WHAT IS EXPECTED:
From the listing below, copy each line that contains the string "size". Treat uppercase and lowercase letters as different.
=-=-=
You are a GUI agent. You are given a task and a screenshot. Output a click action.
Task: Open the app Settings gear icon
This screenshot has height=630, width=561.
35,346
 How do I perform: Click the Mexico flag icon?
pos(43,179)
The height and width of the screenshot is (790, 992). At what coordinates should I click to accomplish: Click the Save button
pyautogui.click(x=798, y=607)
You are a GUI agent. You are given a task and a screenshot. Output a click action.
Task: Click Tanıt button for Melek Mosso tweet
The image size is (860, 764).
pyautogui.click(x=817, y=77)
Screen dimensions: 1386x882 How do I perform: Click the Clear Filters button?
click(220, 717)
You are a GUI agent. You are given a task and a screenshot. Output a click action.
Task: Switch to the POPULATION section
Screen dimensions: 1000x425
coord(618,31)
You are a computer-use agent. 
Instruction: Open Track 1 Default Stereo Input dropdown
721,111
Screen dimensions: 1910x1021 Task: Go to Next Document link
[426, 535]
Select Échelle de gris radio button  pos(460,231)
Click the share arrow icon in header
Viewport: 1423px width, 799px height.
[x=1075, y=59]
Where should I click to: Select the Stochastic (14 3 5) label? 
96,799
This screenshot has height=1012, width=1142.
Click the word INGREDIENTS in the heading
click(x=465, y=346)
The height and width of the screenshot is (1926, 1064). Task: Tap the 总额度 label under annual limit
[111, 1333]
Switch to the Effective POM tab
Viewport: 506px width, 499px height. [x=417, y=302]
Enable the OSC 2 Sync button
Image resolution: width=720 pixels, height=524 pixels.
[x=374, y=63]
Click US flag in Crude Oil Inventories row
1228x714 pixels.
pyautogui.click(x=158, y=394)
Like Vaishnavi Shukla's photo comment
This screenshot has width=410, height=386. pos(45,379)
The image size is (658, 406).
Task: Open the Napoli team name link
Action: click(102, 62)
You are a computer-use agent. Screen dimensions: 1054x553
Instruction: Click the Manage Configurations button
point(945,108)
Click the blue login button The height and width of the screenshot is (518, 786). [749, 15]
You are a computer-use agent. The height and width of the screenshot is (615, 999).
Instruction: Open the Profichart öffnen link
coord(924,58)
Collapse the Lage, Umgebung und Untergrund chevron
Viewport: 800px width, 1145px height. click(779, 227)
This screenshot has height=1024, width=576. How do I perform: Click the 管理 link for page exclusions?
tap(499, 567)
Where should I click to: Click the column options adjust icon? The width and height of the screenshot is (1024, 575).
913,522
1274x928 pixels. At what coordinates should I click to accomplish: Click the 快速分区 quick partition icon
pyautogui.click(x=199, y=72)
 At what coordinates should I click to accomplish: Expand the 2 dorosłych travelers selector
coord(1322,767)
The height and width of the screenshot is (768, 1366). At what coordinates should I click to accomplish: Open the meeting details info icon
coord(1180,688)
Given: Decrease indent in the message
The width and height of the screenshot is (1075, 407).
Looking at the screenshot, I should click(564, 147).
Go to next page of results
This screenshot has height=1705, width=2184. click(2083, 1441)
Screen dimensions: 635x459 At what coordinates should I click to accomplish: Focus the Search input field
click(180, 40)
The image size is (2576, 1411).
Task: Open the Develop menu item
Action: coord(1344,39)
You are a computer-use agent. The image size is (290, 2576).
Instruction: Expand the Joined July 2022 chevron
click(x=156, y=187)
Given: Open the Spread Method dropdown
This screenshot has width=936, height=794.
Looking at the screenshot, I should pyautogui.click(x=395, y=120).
=-=-=
EXERCISE RESULT:
The image size is (860, 764).
The image size is (658, 406).
The image size is (2576, 1411).
You are a computer-use agent. The image size is (290, 2576).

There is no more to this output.